Mongabay.co.id

Hari Oligarki Nasional, Gurita Raksasa Bercokol di Depan Kantor Gubernur Sulsel

 

Rabu pagi, 5 Oktober 2022, sebuah gurita raksasa berwarna merah kehitaman setinggi 1 meter dengan panjang tentakel sekitar 5 meter bercokol di depan pintu masuk kantor gubernur Sulawesi Selatan. Gurita ini tampak mengitari seorang nelayan yang terlilit jaring. Sejumlah perempuan terduduk lesu di tiap-tiap tentakelnya. Di depan gurita tergeletak uang nominal Rp100 ribu berukuran besar.

Gurita raksasa ini hanyalah replika yang terbuat dari karton dengan tentakel yang tersusun dari sampah plastik yang dibungkus jaring. Kehadiran replika gurita raksasa itu adalah sebagai bentuk protes dari praktik oligarki yang dianggap telah menggurita, yang dampaknya pada masyarakat miskin. Termasuk perempuan nelayan Pulau Kodingareng, Makassar, yang melakukan aksi.

Sejumlah perempuan tampak membawa spanduk dan poster. Dua perempuan membentangkan spanduk bertuliskan ‘Perempuan Pulau Kodingareng melawan oligarki’. Terdapat juga tulisan ‘Stop reklamasi Makassar New Port, lalu ada tulisan ‘Nenek moyangku seorang pelaut, bukan penambang pasir laut’.

baca : Tambang Pasir Laut Proyek MNP Telah Dihentikan, Dampaknya Masih Dirasakan Nelayan

 

Aksi hari oligarki nasional 5 Oktober 2022 menghadirkan replika gurita raksasa di depan kantor gubernur Sulsel sebagai simbol perlawanan perempuan Pulau Kodingareng Makassar atas praktik oligarki dalam pembangunan MNP. Foto: Wahyu Chandra/Mongabay Indonesia.
◆ ◆ ◆ ◆
→ Instruksi Tugas A
Perbarui baris-baris daftar, mulai dari baris yang memuat "IAQ sensor (35, 1271)" hingga akhir daftar, termasuk kedua ujungnya, dengan mengganti "Refrigerant sensor" menjadi "Refrigerant gas sensor" tanpa mengubah bagian lainnya.
Teks dan daftar di sini tidak saling berkaitan.
◆ ◆ ◆ ◆
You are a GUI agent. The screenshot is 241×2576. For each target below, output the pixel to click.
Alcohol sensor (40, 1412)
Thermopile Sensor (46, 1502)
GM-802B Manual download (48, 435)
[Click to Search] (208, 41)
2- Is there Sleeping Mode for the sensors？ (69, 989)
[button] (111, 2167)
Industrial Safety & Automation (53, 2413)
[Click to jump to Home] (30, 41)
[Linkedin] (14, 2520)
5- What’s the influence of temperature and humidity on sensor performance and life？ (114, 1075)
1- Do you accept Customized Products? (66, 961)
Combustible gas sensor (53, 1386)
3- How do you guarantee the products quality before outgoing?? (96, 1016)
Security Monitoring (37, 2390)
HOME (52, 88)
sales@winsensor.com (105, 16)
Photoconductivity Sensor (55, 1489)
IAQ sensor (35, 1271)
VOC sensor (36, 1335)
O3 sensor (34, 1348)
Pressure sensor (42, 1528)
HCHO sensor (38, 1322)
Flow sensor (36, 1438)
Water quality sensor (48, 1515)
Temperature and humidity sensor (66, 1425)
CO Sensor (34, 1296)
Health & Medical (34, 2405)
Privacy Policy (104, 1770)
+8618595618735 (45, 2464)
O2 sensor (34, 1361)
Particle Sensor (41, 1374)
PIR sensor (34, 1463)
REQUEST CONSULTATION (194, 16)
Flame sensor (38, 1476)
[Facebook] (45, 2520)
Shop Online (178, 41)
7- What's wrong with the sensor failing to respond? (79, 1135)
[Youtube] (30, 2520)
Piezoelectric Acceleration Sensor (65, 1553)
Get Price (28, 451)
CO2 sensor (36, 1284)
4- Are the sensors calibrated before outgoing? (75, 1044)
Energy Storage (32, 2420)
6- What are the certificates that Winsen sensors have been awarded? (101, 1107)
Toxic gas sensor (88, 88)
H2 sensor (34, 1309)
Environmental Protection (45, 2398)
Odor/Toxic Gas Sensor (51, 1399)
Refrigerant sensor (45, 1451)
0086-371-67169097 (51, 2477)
◆ ◆ ◆ ◆
→ Instruksi Tugas B
Jawablah pertanyaan berikut berdasarkan teks tentang gurita raksasa di depan kantor gubernur Sulsel.
(i) Berapa panjang tentakel gurita raksasa tersebut?
(ii) Dari bahan apa tentakel replika gurita itu tersusun?
(iii) Apa tulisan pada spanduk yang dibentangkan oleh dua perempuan?

→ Keluaran yang Diharapkan A
IAQ sensor (35, 1271)
VOC sensor (36, 1335)
O3 sensor (34, 1348)
Pressure sensor (42, 1528)
HCHO sensor (38, 1322)
Flow sensor (36, 1438)
Water quality sensor (48, 1515)
Temperature and humidity sensor (66, 1425)
CO Sensor (34, 1296)
Health & Medical (34, 2405)
Privacy Policy (104, 1770)
+8618595618735 (45, 2464)
O2 sensor (34, 1361)
Particle Sensor (41, 1374)
PIR sensor (34, 1463)
REQUEST CONSULTATION (194, 16)
Flame sensor (38, 1476)
[Facebook] (45, 2520)
Shop Online (178, 41)
7- What's wrong with the sensor failing to respond? (79, 1135)
[Youtube] (30, 2520)
Piezoelectric Acceleration Sensor (65, 1553)
Get Price (28, 451)
CO2 sensor (36, 1284)
4- Are the sensors calibrated before outgoing? (75, 1044)
Energy Storage (32, 2420)
6- What are the certificates that Winsen sensors have been awarded? (101, 1107)
Toxic gas sensor (88, 88)
H2 sensor (34, 1309)
Environmental Protection (45, 2398)
Odor/Toxic Gas Sensor (51, 1399)
Refrigerant gas sensor (45, 1451)
0086-371-67169097 (51, 2477)

→ Keluaran yang Diharapkan B
(i) Sekitar 5 meter.
(ii) Dari sampah plastik yang dibungkus jaring.
(iii) ‘Perempuan Pulau Kodingareng melawan oligarki’.